(Stored data)

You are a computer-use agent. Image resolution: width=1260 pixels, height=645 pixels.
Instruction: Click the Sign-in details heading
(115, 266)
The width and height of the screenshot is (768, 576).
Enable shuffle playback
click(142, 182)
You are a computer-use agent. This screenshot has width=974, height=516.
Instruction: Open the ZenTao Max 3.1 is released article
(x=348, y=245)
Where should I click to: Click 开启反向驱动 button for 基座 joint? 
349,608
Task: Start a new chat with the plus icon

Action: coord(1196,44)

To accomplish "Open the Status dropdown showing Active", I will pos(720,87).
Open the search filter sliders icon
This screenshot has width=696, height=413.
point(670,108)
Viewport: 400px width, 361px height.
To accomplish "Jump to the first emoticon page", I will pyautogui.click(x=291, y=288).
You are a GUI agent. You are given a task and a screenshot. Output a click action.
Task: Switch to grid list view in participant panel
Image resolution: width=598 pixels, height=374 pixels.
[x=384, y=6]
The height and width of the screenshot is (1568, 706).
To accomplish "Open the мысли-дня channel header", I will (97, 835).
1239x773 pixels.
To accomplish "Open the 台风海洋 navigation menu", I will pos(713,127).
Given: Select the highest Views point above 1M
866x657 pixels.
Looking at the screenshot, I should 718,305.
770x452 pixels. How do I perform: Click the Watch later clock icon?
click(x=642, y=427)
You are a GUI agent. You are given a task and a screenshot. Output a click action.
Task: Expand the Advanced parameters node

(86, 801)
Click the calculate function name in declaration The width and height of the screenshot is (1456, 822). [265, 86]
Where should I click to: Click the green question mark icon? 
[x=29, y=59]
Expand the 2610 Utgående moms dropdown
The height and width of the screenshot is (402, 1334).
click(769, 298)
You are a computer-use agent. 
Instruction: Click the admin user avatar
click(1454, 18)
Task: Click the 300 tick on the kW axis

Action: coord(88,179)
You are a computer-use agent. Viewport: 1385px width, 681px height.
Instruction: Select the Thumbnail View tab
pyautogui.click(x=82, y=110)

(End Stored data)

#### [Work order]
When you write the entries out again, keep every word and mark exactly as it is.

#### [Worked solution]
You are a computer-use agent. Image resolution: width=1260 pixels, height=645 pixels.
Instruction: Click the Sign-in details heading
(115, 266)
The width and height of the screenshot is (768, 576).
Enable shuffle playback
click(142, 182)
You are a computer-use agent. This screenshot has width=974, height=516.
Instruction: Open the ZenTao Max 3.1 is released article
(x=348, y=245)
Where should I click to: Click 开启反向驱动 button for 基座 joint? 
349,608
Task: Start a new chat with the plus icon

Action: coord(1196,44)

To accomplish "Open the Status dropdown showing Active", I will pos(720,87).
Open the search filter sliders icon
This screenshot has width=696, height=413.
point(670,108)
Viewport: 400px width, 361px height.
To accomplish "Jump to the first emoticon page", I will pyautogui.click(x=291, y=288).
You are a GUI agent. You are given a task and a screenshot. Output a click action.
Task: Switch to grid list view in participant panel
Image resolution: width=598 pixels, height=374 pixels.
[x=384, y=6]
The height and width of the screenshot is (1568, 706).
To accomplish "Open the мысли-дня channel header", I will (97, 835).
1239x773 pixels.
To accomplish "Open the 台风海洋 navigation menu", I will pos(713,127).
Given: Select the highest Views point above 1M
866x657 pixels.
Looking at the screenshot, I should 718,305.
770x452 pixels. How do I perform: Click the Watch later clock icon?
click(x=642, y=427)
You are a GUI agent. You are given a task and a screenshot. Output a click action.
Task: Expand the Advanced parameters node

(86, 801)
Click the calculate function name in declaration The width and height of the screenshot is (1456, 822). [265, 86]
Where should I click to: Click the green question mark icon? 
[x=29, y=59]
Expand the 2610 Utgående moms dropdown
The height and width of the screenshot is (402, 1334).
click(769, 298)
You are a computer-use agent. 
Instruction: Click the admin user avatar
click(1454, 18)
Task: Click the 300 tick on the kW axis

Action: coord(88,179)
You are a computer-use agent. Viewport: 1385px width, 681px height.
Instruction: Select the Thumbnail View tab
pyautogui.click(x=82, y=110)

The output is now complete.